Feedback loops in distributed systems and security
Even as modern software becomes increasingly distributed, rapidly iterative, and predominantly stateless, today's approach to security remains predominantly preventative, focused and dependent on state in time. It lacks the rapid iterative feedback loops that have made modern product delivery successful. The same feedback loops should exist between the changes in product environments and the mechanisms employed to keep them secure. Security measures should be iterative and agile enough to change their behavior as often as the software ecosystem in which they operate.
Security controls are typically designed with a particular state in mind (i.e., production release on Day 0). Meanwhile, the system ecosystem that surrounds these controls is changing rapidly every day. Microservices, machines, and other components are spinning up and spinning down; component changes are occurring multiple times a day through continuous delivery, external APIs are constantly changing on their own delivery schedules, etc. Security tools and methods must be flexible enough to match the constant change and iteration in the environment. Without a security feedback loop, the system will eventually drift into security failure, just as a system without a development feedback loop would drift into unreliable operational readiness.
A new approach to instrumentation: Don't just test—experiment
The constantly changing stateless variables in modern distributed systems make it nearly impossible to understand how systems are working at any given moment. One way to approach this problem is through robust systematic instrumentation and monitoring. You can break security instrumentation into two primary buckets: testing and experimentation. Testing is the validation or assessment of a previously known outcome—or, in plain terms: We know what we are looking for before we go looking for it. Experimentation seeks to derive new insights and information that was previously unknown.
Site reliability engineering and chaos engineering
"If you haven’t tried it, assume it's broken." —Unknown
"No plan survives first contact with the enemy." —Helmuth van Moltke
Two primary responsibilities of an SRE are to quantify confidence in the systems they maintain and to drive additional confidence in the systems' ability to perform to expectations. Confidence can be measured by past performance and predicted by understanding future reliability. Thorough testing helps predict future outcomes with enough detail to be practical and useful. The more completely a system is covered by tests and experiments, the less uncertainty and potential system unreliability. With enough testing, you can make more changes before system reliability falls below an acceptable level.
These same approaches to testing and instrumentation also apply to security experimentation. One of Google’s core principles of SRE is “practice, practice, practice.” It’s important to not only increase feedback loops within systems through consistent and rigorous testing but also to ensure that teams are operationally ready and battle-hardened when needed.
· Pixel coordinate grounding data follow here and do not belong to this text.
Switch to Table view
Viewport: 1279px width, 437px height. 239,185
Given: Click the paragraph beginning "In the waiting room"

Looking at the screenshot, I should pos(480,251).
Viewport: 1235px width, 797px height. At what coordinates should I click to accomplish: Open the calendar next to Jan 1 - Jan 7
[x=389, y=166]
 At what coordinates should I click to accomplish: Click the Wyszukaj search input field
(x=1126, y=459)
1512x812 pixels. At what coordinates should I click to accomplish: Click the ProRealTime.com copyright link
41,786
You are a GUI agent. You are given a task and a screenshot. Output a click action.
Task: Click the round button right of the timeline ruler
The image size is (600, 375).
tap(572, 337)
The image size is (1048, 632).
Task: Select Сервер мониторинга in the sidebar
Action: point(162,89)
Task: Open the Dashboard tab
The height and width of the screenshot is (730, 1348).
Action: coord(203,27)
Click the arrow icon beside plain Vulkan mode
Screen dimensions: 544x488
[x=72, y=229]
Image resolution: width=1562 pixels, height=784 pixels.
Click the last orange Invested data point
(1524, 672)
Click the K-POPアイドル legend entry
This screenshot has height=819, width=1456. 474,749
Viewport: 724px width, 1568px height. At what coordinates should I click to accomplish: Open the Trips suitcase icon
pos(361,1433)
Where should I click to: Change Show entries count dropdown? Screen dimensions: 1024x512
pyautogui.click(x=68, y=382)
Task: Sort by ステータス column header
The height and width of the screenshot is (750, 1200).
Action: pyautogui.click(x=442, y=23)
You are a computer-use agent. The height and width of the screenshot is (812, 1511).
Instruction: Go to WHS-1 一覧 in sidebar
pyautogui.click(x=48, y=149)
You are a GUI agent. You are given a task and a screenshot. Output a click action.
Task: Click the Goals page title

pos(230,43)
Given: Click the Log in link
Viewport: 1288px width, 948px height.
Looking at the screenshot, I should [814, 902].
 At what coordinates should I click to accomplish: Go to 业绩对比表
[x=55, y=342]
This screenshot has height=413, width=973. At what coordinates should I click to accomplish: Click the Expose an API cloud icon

Injecting security failure events into systems helps ensure resilience to vulnerabilities we know are caused by human factors. Similar to hiring a security consultant to break into a high-rise building, we are constantly testing our ability to quickly identify and remediate hidden failures. We strive to mirror the security failure modes that are possible or that have historically occurred in our production security control plane and look for ways to simulate these within controlled circumstances. SREs, product teams, and security teams are expected to implement security controls and code their services to withstand potential failures and gracefully degrade when necessary without impacting the business. A common SRE adage is to do it once manually, and the second time, automate it. A primary function of an SRE is to work on automation to improve the system. By continuing to run security experiments, we can evaluate and improve such vulnerabilities proactively in the ecosystem before they become crisis situations.
Security + chaos engineering = security experimentation
Applying chaos engineering to cybersecurity has historically focused on how human factors and system glitches directly affect system security. The most common way we discover security failures is when a security incident is triggered. By this time, it is often too late, and damage has been done. We must take a more proactive approach. Combining the two disciplines has led to security experimentation, which we hope will serve as a foundation for developing a learning culture around how organizations build, operate, instrument, and secure their systems.
Acknowledging and anticipating failure in the way we design secure systems is already fundamentally challenging, if not unraveling, what we thought we knew about how our systems work. We will continue to share our findings as we explore this new domain.
[See our related story, Security Chaos Engineering: A new paradigm for cybersecurity.]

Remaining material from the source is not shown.